» **WORK TO COMPLETE**: Take the listing below and reproduce it in full. Change nothing.

» **EXERCISE DATA**:
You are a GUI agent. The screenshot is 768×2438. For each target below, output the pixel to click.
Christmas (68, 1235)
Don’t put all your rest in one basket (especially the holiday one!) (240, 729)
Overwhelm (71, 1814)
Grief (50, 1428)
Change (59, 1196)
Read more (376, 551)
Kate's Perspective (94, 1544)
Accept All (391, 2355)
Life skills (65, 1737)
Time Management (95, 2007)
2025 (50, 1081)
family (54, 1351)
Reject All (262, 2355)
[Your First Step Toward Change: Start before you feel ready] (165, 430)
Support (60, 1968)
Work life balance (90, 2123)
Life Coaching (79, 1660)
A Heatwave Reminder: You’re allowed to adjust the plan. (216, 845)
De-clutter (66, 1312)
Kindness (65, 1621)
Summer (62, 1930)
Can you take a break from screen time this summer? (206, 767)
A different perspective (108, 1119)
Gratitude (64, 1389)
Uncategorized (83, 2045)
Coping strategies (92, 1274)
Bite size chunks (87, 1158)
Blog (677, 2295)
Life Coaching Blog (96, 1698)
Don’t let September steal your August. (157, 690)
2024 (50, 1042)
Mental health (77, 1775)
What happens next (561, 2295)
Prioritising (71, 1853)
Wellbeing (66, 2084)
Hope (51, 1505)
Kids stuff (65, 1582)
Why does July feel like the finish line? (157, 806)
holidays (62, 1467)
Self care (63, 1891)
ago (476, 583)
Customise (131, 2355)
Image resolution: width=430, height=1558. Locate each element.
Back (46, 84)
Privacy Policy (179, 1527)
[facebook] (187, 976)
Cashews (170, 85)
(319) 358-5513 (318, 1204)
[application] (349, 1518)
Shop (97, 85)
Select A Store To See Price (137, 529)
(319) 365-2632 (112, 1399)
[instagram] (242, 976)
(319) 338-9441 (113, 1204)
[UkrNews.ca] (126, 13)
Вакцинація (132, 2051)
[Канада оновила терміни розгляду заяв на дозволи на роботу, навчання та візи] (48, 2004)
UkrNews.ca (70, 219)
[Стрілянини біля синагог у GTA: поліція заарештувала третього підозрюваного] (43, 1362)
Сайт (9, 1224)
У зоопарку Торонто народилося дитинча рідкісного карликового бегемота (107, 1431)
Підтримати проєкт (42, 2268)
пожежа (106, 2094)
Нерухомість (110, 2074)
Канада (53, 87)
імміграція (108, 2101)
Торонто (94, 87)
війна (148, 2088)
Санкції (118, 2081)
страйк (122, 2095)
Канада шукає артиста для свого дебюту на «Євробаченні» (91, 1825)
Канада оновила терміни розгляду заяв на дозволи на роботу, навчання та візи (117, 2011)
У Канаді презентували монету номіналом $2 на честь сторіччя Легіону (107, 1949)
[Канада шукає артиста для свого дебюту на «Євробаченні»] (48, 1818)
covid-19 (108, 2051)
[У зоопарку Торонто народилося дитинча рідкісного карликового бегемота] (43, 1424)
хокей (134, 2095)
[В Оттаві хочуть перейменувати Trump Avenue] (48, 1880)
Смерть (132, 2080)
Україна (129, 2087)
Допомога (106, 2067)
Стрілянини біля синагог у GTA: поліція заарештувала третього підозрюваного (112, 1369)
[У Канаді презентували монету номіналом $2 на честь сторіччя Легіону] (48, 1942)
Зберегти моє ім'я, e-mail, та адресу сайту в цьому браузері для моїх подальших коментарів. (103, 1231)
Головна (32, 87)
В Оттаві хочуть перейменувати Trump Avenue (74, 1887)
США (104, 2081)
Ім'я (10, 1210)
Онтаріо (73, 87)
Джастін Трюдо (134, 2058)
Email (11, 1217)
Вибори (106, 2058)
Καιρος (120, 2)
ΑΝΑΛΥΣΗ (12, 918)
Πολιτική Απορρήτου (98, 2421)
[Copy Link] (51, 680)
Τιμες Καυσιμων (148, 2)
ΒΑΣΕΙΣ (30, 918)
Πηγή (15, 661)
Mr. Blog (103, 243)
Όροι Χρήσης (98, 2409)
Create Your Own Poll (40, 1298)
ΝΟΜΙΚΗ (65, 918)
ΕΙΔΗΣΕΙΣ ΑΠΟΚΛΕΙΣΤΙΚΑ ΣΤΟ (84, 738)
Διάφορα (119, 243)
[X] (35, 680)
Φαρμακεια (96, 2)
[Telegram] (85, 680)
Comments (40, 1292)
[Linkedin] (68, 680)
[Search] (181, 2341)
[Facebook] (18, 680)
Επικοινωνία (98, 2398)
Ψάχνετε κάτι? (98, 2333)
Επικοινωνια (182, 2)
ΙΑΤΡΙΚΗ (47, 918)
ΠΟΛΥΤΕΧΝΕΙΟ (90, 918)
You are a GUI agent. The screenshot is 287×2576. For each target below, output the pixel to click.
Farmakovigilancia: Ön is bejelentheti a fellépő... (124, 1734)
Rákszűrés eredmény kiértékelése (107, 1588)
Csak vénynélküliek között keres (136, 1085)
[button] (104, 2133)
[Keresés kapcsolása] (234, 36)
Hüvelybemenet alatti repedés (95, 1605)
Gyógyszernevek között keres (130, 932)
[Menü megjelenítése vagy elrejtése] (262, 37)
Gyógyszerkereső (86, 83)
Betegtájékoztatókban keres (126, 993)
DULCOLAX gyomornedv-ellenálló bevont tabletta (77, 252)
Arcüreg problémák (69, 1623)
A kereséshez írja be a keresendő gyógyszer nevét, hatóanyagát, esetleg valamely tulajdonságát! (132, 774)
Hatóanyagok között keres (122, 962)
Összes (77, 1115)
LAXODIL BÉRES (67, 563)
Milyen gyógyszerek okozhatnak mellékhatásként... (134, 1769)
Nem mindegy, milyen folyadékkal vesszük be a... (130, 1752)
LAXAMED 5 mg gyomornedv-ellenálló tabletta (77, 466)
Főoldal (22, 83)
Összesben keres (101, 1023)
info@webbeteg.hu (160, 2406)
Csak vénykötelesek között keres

» **ANSWER TO THE EXERCISE**:
You are a GUI agent. The screenshot is 768×2438. For each target below, output the pixel to click.
Christmas (68, 1235)
Don’t put all your rest in one basket (especially the holiday one!) (240, 729)
Overwhelm (71, 1814)
Grief (50, 1428)
Change (59, 1196)
Read more (376, 551)
Kate's Perspective (94, 1544)
Accept All (391, 2355)
Life skills (65, 1737)
Time Management (95, 2007)
2025 (50, 1081)
family (54, 1351)
Reject All (262, 2355)
[Your First Step Toward Change: Start before you feel ready] (165, 430)
Support (60, 1968)
Work life balance (90, 2123)
Life Coaching (79, 1660)
A Heatwave Reminder: You’re allowed to adjust the plan. (216, 845)
De-clutter (66, 1312)
Kindness (65, 1621)
Summer (62, 1930)
Can you take a break from screen time this summer? (206, 767)
A different perspective (108, 1119)
Gratitude (64, 1389)
Uncategorized (83, 2045)
Coping strategies (92, 1274)
Bite size chunks (87, 1158)
Blog (677, 2295)
Life Coaching Blog (96, 1698)
Don’t let September steal your August. (157, 690)
2024 (50, 1042)
Mental health (77, 1775)
What happens next (561, 2295)
Prioritising (71, 1853)
Wellbeing (66, 2084)
Hope (51, 1505)
Kids stuff (65, 1582)
Why does July feel like the finish line? (157, 806)
holidays (62, 1467)
Self care (63, 1891)
ago (476, 583)
Customise (131, 2355)
Image resolution: width=430, height=1558. Locate each element.
Back (46, 84)
Privacy Policy (179, 1527)
[facebook] (187, 976)
Cashews (170, 85)
(319) 358-5513 (318, 1204)
[application] (349, 1518)
Shop (97, 85)
Select A Store To See Price (137, 529)
(319) 365-2632 (112, 1399)
[instagram] (242, 976)
(319) 338-9441 (113, 1204)
[UkrNews.ca] (126, 13)
Вакцинація (132, 2051)
[Канада оновила терміни розгляду заяв на дозволи на роботу, навчання та візи] (48, 2004)
UkrNews.ca (70, 219)
[Стрілянини біля синагог у GTA: поліція заарештувала третього підозрюваного] (43, 1362)
Сайт (9, 1224)
У зоопарку Торонто народилося дитинча рідкісного карликового бегемота (107, 1431)
Підтримати проєкт (42, 2268)
пожежа (106, 2094)
Нерухомість (110, 2074)
Канада (53, 87)
імміграція (108, 2101)
Торонто (94, 87)
війна (148, 2088)
Санкції (118, 2081)
страйк (122, 2095)
Канада шукає артиста для свого дебюту на «Євробаченні» (91, 1825)
Канада оновила терміни розгляду заяв на дозволи на роботу, навчання та візи (117, 2011)
У Канаді презентували монету номіналом $2 на честь сторіччя Легіону (107, 1949)
[Канада шукає артиста для свого дебюту на «Євробаченні»] (48, 1818)
covid-19 (108, 2051)
[У зоопарку Торонто народилося дитинча рідкісного карликового бегемота] (43, 1424)
хокей (134, 2095)
[В Оттаві хочуть перейменувати Trump Avenue] (48, 1880)
Смерть (132, 2080)
Україна (129, 2087)
Допомога (106, 2067)
Стрілянини біля синагог у GTA: поліція заарештувала третього підозрюваного (112, 1369)
[У Канаді презентували монету номіналом $2 на честь сторіччя Легіону] (48, 1942)
Зберегти моє ім'я, e-mail, та адресу сайту в цьому браузері для моїх подальших коментарів. (103, 1231)
Головна (32, 87)
В Оттаві хочуть перейменувати Trump Avenue (74, 1887)
США (104, 2081)
Ім'я (10, 1210)
Онтаріо (73, 87)
Джастін Трюдо (134, 2058)
Email (11, 1217)
Вибори (106, 2058)
Καιρος (120, 2)
ΑΝΑΛΥΣΗ (12, 918)
Πολιτική Απορρήτου (98, 2421)
[Copy Link] (51, 680)
Τιμες Καυσιμων (148, 2)
ΒΑΣΕΙΣ (30, 918)
Πηγή (15, 661)
Mr. Blog (103, 243)
Όροι Χρήσης (98, 2409)
Create Your Own Poll (40, 1298)
ΝΟΜΙΚΗ (65, 918)
ΕΙΔΗΣΕΙΣ ΑΠΟΚΛΕΙΣΤΙΚΑ ΣΤΟ (84, 738)
Διάφορα (119, 243)
[X] (35, 680)
Φαρμακεια (96, 2)
[Telegram] (85, 680)
Comments (40, 1292)
[Linkedin] (68, 680)
[Search] (181, 2341)
[Facebook] (18, 680)
Επικοινωνία (98, 2398)
Ψάχνετε κάτι? (98, 2333)
Επικοινωνια (182, 2)
ΙΑΤΡΙΚΗ (47, 918)
ΠΟΛΥΤΕΧΝΕΙΟ (90, 918)
You are a GUI agent. The screenshot is 287×2576. For each target below, output the pixel to click.
Farmakovigilancia: Ön is bejelentheti a fellépő... (124, 1734)
Rákszűrés eredmény kiértékelése (107, 1588)
Csak vénynélküliek között keres (136, 1085)
[button] (104, 2133)
[Keresés kapcsolása] (234, 36)
Hüvelybemenet alatti repedés (95, 1605)
Gyógyszernevek között keres (130, 932)
[Menü megjelenítése vagy elrejtése] (262, 37)
Gyógyszerkereső (86, 83)
Betegtájékoztatókban keres (126, 993)
DULCOLAX gyomornedv-ellenálló bevont tabletta (77, 252)
Arcüreg problémák (69, 1623)
A kereséshez írja be a keresendő gyógyszer nevét, hatóanyagát, esetleg valamely tulajdonságát! (132, 774)
Hatóanyagok között keres (122, 962)
Összes (77, 1115)
LAXODIL BÉRES (67, 563)
Milyen gyógyszerek okozhatnak mellékhatásként... (134, 1769)
Nem mindegy, milyen folyadékkal vesszük be a... (130, 1752)
LAXAMED 5 mg gyomornedv-ellenálló tabletta (77, 466)
Főoldal (22, 83)
Összesben keres (101, 1023)
info@webbeteg.hu (160, 2406)
Csak vénykötelesek között keres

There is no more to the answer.